Victor Benucci and Madeline Falco have a story to tell.
It begins with the death of Vic’s father.
It ends with the murder of Mad’s uncle.
The Hackensack Police Department would very much like to hear it.
But in order to tell their story, Vic and Mad must focus on all the chapters in between.

This is a story about:

1. A coded mission to scatter ashes across New Jersey.
2. The momentous nature of the Palisades in winter.
3. One dormant submarine.
4. Two songs about flowers.
5. Being cool in the traditional sense.
6. Sunsets & ice cream & orchards & graveyards.
7. Simultaneous extreme opposites.
8. A narrow escape from a war-torn country.
9. A story collector.
10. How to listen to someone who does not talk.
11. Falling in love with a painting.
12. Falling in love with a song.
13. Falling in love.

Purchase From:

Amazon, Barnes & Noble, Book Depository

Review

*I received a free advanced reader’s copy of this book from First in Line and B-Fest. This did not influence my review of this book in anyway. This is an honest review of the novel as I saw it. This novel will be released on September 20, 2016.*

If Coco was here she would say, “Did you have any intention of reading this book? Tell the truth.” To which I would say, “No CoCo I actually didn’t plan on reading Kids of Appetite, it just fell in my lap.” Because that’s the truth.

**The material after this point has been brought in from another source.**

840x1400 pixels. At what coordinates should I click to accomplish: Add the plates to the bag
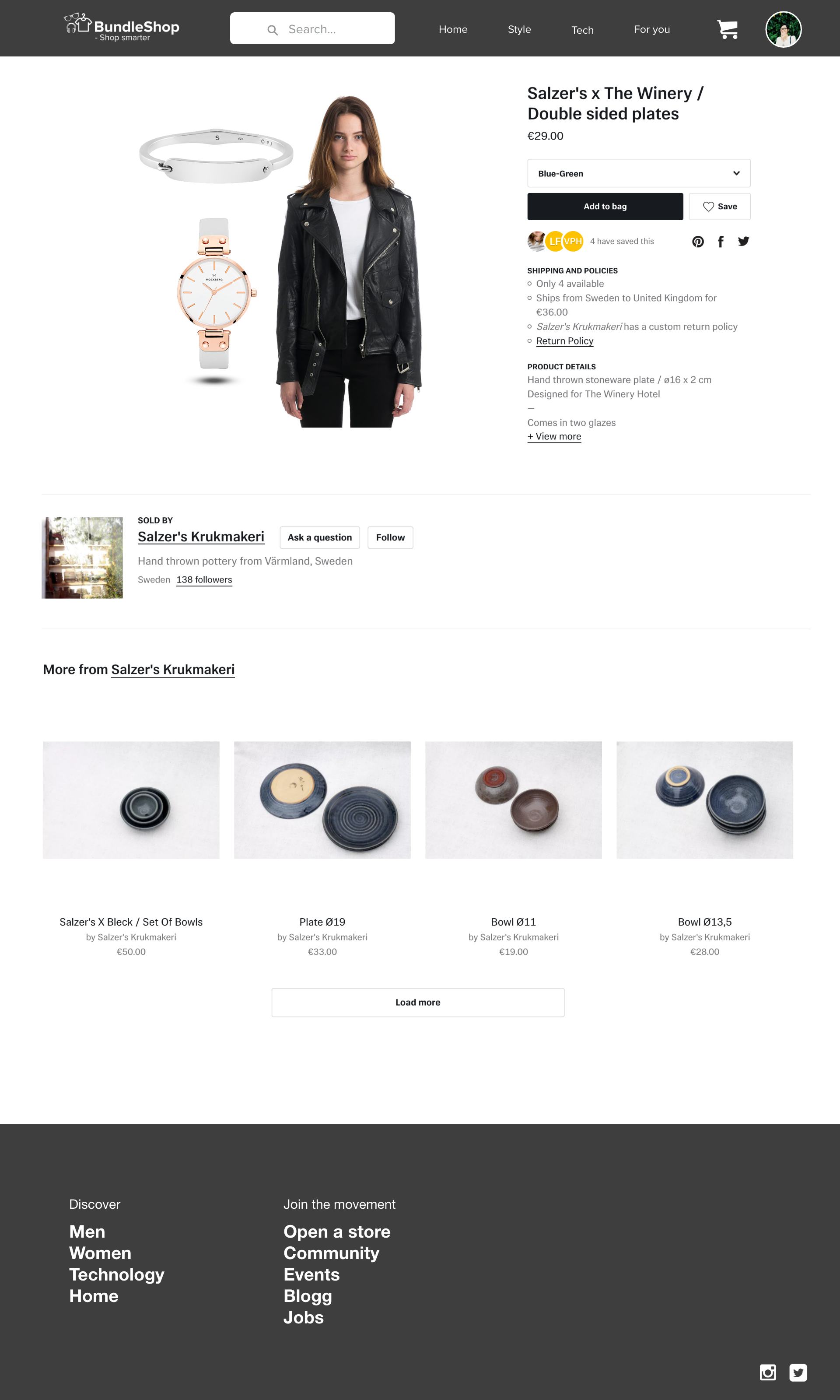pos(605,207)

I won this book at B-Fest and although I was so happy to win an ARC I had never heard of David Arnold before and I had no idea what I was in for. But free books are free books so I happily took my winnings home, put it on a shelf, and then left it there for months on end.

Until a few days ago when something compelled me to take this book off my shelf just to see what it was all about. Intrigued by the synopsis you can read above I literally stood in front of my bookshelf (mind you it was at least after midnight at this point in time; I had just finished another book) and began to read and was immediately sucked in just with the cast of characters. How many books begin with a cast of characters? Not many. And I needed to know more about these interesting characters and why people were being referred to as chapters. So I dived in and couldn’t put this book down.

First of all, the characters in this book are so well done and I loved all the Kids of Appetite. There’s of course Vic and Mad who tell the story in alternating first person point of views. Then you have the brothers, Baz and Zuz, and then the youngest of the group, Coco. Also, can I get a nice slow clap for the diversity in this book? Arnold, I applaud you. I don’t want to give anything about anything so sorry if this is vague but just know that Arnold put together an amazing cast of characters and did so really well. He deals with two important subjects and handles them flawlessly. Honestly, reading his author’s note at the end made me cry because you can practically feel how much he cared about getting this story right.

Kids of Appetite was the perfect mix of tragedy and comedy (which is apparently called a tragicomedy). It was heartfelt, the romance was there but not in a cheesy way, and it was just the right amount funny that didn’t make it feel like it was trying to hard. I liked the running themes throughout the book, like Vic’s Super Racehorse idea and CoCo’s use of “frakking” as a substitute for the f-word. I also liked how the plot fit together and everything came together in the end. I was definitely surprised and I also appreciated the fact that this book wasn’t as predictable as I thought it would be. In summary I just really loved this book, okay?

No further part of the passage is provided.